A influência das ondas eletromagnéticas na saúde do homem é o principal motivo da polêmica gerada em torno das estações rádio-base (erbs) que, na verdade, são as torres ou microcélulas. A diferença de opiniões entre profissionais da área e até especialistas alimenta o receio das pessoas.

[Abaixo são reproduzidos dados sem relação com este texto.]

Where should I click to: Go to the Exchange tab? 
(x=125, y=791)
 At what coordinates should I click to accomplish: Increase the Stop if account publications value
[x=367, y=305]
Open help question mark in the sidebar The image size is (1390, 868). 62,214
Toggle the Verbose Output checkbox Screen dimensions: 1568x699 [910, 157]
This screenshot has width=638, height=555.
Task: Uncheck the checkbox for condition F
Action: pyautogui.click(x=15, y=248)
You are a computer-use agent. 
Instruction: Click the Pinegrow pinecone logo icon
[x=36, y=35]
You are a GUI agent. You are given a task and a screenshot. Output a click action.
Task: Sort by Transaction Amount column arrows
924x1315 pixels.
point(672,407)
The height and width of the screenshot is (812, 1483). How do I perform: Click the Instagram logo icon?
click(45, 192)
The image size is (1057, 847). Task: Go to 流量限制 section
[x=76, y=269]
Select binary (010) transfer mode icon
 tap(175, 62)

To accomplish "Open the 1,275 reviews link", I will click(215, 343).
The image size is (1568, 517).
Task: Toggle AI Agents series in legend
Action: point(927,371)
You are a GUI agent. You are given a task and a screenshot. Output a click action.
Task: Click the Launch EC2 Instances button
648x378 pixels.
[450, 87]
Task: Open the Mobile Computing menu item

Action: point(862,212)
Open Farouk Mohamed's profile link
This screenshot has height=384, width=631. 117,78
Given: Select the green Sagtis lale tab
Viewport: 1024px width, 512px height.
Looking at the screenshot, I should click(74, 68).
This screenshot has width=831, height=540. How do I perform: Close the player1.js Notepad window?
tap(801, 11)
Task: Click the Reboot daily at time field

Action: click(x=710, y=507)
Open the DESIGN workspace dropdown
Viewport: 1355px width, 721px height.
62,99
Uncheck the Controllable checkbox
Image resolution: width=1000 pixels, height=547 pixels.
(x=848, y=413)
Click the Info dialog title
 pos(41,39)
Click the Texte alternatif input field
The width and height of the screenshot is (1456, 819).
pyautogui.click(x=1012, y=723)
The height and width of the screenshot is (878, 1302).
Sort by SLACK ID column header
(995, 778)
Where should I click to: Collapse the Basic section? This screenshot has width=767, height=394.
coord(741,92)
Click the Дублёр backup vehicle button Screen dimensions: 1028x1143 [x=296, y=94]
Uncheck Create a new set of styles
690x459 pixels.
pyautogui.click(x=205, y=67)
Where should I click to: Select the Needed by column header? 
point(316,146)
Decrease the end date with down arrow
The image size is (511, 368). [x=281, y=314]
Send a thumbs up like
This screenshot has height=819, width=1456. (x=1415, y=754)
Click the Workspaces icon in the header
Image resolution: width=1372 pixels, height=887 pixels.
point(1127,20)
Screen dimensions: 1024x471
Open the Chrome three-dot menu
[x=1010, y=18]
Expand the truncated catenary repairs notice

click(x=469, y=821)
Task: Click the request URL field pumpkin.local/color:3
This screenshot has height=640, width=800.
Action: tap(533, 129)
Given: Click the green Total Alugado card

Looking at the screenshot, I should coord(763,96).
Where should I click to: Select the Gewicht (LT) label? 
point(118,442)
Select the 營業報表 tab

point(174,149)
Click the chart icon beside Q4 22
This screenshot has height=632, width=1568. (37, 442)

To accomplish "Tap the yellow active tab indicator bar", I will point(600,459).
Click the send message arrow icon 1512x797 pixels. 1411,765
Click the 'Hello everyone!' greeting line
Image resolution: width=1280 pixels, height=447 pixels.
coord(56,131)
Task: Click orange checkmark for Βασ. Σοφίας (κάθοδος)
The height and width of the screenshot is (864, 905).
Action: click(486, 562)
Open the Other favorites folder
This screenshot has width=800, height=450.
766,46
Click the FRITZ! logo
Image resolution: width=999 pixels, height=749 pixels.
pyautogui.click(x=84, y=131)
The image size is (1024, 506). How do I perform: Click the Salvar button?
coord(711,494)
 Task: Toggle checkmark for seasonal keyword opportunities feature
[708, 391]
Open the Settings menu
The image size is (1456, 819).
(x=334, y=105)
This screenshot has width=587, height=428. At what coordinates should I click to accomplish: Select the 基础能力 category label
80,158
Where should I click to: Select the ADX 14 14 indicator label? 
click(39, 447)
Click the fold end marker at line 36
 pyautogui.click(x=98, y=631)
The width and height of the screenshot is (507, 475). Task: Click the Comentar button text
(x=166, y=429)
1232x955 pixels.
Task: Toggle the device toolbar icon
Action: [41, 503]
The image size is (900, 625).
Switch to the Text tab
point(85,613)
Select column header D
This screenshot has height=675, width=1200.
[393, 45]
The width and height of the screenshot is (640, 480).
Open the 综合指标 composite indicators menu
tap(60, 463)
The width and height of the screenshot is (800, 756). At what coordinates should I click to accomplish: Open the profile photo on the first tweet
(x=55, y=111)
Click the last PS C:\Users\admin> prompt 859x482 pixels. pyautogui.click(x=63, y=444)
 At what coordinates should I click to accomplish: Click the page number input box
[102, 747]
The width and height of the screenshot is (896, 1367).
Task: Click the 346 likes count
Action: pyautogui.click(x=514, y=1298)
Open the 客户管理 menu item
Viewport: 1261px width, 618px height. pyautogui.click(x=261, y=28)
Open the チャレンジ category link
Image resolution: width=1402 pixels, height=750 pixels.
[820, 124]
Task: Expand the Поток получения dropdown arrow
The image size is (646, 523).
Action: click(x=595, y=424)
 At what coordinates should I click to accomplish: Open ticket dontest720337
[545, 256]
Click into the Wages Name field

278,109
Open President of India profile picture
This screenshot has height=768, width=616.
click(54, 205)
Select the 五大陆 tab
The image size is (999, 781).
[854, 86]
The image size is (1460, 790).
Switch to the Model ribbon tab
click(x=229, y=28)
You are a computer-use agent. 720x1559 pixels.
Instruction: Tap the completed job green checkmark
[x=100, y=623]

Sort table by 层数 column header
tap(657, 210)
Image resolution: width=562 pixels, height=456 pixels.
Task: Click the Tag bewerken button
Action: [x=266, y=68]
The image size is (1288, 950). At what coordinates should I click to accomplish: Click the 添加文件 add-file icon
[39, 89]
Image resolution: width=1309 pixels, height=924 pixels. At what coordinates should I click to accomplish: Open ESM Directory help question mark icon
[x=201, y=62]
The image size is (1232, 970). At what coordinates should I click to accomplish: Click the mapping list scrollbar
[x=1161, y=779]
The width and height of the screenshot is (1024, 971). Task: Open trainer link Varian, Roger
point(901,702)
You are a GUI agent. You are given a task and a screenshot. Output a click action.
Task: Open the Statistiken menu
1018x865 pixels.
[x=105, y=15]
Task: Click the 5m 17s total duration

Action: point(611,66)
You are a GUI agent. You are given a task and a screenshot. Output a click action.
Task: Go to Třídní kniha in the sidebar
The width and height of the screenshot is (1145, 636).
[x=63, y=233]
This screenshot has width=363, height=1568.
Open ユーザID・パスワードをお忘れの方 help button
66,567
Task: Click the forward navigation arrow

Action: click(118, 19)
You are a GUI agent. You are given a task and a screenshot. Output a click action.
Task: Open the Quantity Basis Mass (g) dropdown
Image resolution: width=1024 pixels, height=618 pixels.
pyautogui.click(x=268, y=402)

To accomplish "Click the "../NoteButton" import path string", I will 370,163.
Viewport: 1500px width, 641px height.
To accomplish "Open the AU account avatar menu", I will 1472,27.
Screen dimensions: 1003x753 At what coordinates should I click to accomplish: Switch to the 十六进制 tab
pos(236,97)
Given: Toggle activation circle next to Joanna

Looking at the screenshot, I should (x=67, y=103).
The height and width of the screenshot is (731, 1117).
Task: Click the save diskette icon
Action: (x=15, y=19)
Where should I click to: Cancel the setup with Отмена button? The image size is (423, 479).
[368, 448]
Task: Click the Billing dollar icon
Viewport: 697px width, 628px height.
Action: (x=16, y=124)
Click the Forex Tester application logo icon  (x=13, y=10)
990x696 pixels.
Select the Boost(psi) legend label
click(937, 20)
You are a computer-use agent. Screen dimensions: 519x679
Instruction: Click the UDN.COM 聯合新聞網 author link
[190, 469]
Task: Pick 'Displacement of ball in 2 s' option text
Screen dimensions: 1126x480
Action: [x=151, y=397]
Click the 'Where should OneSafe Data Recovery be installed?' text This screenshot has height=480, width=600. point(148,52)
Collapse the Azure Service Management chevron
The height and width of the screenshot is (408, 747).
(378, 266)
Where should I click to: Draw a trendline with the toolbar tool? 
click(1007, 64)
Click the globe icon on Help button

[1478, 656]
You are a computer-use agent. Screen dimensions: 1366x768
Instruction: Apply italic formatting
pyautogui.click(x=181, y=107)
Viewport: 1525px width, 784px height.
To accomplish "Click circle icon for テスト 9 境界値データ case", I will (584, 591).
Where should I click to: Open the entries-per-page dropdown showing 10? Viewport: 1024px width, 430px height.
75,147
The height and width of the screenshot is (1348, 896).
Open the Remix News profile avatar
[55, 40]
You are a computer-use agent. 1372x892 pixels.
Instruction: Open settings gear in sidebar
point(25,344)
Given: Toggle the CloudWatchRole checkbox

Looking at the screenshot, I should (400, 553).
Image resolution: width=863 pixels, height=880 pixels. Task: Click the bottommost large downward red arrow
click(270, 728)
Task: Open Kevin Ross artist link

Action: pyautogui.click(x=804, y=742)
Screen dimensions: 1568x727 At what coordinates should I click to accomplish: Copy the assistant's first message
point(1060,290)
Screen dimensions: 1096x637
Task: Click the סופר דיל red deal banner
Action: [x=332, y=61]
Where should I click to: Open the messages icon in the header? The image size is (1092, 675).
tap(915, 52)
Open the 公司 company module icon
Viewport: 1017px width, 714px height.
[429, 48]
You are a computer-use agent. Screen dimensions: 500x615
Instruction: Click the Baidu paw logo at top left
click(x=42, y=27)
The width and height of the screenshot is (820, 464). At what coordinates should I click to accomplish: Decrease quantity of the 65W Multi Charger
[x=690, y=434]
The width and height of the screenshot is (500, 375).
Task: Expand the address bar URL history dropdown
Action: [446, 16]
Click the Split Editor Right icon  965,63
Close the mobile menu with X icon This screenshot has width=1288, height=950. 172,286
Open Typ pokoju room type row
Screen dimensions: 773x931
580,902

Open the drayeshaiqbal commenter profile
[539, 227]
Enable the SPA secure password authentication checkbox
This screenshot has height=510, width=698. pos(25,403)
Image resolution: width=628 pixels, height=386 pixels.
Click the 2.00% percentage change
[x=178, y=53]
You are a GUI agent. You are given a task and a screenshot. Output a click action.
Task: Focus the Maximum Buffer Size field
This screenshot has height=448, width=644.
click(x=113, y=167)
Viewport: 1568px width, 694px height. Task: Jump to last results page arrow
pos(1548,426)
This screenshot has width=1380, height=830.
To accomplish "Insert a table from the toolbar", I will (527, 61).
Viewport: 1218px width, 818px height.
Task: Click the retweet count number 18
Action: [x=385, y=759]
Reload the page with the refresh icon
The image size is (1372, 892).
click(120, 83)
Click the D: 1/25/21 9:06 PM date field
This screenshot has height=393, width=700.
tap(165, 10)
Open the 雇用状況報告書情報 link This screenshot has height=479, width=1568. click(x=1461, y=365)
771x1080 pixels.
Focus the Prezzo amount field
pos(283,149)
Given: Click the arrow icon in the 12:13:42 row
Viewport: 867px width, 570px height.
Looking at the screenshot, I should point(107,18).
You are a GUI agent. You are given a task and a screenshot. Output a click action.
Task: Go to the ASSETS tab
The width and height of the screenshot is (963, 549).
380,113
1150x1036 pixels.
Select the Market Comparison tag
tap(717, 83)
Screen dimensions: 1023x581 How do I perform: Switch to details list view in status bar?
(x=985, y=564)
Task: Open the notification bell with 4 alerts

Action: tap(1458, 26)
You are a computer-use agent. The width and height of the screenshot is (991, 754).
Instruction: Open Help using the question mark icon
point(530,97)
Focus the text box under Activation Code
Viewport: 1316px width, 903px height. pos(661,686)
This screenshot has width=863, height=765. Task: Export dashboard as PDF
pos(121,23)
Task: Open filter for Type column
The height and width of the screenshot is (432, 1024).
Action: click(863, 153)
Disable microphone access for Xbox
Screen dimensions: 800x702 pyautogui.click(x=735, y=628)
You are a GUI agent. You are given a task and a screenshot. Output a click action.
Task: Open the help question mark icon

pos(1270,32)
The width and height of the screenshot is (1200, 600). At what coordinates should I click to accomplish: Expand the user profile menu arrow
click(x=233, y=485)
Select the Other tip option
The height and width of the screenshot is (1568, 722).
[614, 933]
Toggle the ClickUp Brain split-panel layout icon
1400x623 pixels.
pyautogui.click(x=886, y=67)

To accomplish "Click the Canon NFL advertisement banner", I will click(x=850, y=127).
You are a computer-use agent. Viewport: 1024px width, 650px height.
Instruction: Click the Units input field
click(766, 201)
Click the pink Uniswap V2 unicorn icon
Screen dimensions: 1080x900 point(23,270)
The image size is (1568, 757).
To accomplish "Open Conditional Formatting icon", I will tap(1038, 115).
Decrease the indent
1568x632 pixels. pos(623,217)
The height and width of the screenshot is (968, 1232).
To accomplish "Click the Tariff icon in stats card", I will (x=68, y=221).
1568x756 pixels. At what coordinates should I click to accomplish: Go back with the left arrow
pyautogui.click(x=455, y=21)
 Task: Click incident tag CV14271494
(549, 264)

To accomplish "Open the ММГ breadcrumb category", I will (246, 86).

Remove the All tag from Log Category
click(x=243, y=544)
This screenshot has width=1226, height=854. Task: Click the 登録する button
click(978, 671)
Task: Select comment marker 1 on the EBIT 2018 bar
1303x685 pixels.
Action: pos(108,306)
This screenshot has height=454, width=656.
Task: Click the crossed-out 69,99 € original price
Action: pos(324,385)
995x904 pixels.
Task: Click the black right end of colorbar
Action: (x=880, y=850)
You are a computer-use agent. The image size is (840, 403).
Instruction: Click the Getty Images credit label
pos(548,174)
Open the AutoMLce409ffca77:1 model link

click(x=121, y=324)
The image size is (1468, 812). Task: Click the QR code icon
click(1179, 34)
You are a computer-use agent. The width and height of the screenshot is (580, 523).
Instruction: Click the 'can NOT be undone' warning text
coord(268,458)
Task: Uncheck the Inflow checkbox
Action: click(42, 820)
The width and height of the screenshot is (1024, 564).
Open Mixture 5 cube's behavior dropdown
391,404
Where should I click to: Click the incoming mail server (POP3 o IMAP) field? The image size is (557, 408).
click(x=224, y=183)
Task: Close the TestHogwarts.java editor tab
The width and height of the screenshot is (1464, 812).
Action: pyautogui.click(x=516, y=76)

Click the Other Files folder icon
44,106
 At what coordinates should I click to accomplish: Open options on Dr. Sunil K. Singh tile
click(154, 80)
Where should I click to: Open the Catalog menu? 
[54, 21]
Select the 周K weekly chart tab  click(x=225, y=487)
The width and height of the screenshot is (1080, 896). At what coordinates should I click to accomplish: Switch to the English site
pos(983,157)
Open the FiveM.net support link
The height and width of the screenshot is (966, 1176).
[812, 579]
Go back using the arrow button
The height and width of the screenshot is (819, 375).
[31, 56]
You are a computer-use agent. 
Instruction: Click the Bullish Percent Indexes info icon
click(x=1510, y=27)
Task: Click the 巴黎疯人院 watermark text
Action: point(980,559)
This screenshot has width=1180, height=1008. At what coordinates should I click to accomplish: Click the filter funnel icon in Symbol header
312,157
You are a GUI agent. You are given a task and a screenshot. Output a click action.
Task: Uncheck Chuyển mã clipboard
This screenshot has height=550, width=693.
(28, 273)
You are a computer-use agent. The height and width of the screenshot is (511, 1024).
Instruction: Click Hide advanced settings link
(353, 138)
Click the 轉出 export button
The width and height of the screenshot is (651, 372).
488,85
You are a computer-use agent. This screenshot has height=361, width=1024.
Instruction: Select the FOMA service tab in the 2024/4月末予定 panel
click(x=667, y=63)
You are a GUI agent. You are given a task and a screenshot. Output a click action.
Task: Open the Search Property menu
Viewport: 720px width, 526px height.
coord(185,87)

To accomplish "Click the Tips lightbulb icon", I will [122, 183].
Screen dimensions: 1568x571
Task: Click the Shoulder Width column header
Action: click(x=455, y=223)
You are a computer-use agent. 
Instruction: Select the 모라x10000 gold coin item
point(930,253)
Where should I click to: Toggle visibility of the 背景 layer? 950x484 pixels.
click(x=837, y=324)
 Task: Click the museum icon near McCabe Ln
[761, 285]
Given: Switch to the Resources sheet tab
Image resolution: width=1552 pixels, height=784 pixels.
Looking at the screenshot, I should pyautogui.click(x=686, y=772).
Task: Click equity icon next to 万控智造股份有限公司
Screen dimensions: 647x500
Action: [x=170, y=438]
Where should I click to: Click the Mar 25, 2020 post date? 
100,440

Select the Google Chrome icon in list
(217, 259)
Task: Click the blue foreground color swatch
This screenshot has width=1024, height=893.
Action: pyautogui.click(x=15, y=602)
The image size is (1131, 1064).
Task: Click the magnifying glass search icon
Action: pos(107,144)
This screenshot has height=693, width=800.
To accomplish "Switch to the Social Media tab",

Na opinião do professor Adroaldo Raizer, do Departamento de Engenharia Elétrica da Universidade Federal de Santa Catarina (UFSC), o temor das antenas de telefonia celular não faz sentido desde que elas estejam de acordo com as normas da Agência Nacional de Telecomunicações (Anatel), o órgão regulador e fiscalizador do setor. ‘‘Os eletrodomésticos que temos em casa também emitem ondas eletromagnéticas em diferentes frequências e potências. Mas nem por isso ficamos doentes’’, explica Raizer. Ele é especialista em interferência, poluição e compatibilidade eletromagnética, efeitos e causas de campos eletromagnéticos em seres vivos.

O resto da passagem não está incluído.